Every single participant will pass the test if he/she correctly answers to at least the 70%
of the questions. Those passing the test will be randomized to two groups. Participants will
be randomly assigned to one of the two groups using opaque, sealed, numbered envelopes. The
investigators will use a computer-generated randomization sequence, generated by an
independent biostatistician who is not otherwise involved in the trial. The envelopes will be
kept in head of nurses offices in every institution's critical care unit. The researcher will
distribute the envelopes to participants, which will independently open it. Participants will
communicate the random group allocation to the researcher who will assign the participant to
the study group.
The first group will access the practical training, during which each participant will be
followed by a tutor who will interactively explain, using a healthy volunteer, how to perform
the ultrasound scan of the diaphragm. The ultrasound will be performed on a healthy volunteer
first by the tutor and then by the participants. During the exercise, the tutor himself will
supervise each individual learner.
The second group will directly perform the ultrasound examination of the diaphragm. The
expert tutor will only show the learners how to use the various functions of the ultrasound,
the linear and convex probes both in two-dimensional and in M-mode.

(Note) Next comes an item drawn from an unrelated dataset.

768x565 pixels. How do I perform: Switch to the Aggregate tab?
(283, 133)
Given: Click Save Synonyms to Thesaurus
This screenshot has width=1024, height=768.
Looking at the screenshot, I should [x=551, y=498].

The tutors assigned to both groups will have proven experience in thoracic ultrasound. In
order to standardize the practical teaching of the technique, the tutors will meet
telematically by agreeing the modalities of the training and / or administration of the
basics on the use of the ultrasound.
To evaluate the learning, each participant of both groups will perform the ultrasound scan of
the diaphragm in both acoustic windows and acquire the images on the healthy volunteer. The
tutor will verify the correctness of the acquired images and make the measurements.
A classroom helper will record the measurements taken and make the scanned image available
again for a new measurement. Therefore, on the same image, the participant, who will not know
the measurements performed by the tutor, will perform his own measurement, the results of
which will be recorded by the person in charge of the classroom. This procedure will be
carried out both for the measurement of the excursion and for that of the thickening
fraction.
If the participant fails to correctly display the diaphragm in one of the two windows, the
result will be negative. Those who will identify the diaphragm in both windows will be
admitted to the next step and will be able to measure the diaphragmatic displacement and the
diaphragmatic thickening fraction. The result will be considered positive if the learner will
obtain measurement values for thickening fraction that deviate from those performed by the
expert tutor at most 20% and diaphragmatic displacement values that deviate from the values
obtained by the tutor to a maximum of +/- 2 mm.
A. Study design Multicenter randomized controlled study.
B. Population 58 students for each of the two groups, for a total of 116 volunteers, enrolled
between medical and surgical students, health professions, specializing in medical-surgical
disciplines who have no experience in the field of ultrasound and are divided into two
groups, of which one will receive both the theoretical lesson and the practical training,
while the other at the end of the theoretical lesson will receive only general notions about
the practical use of the ultrasound.
C. Statistical analysis Based on the above considerations, at the end of the course, a
difference is expected between groups receiving the practical training compared and control,
in terms of achievement of the outcome equal to at least 30%.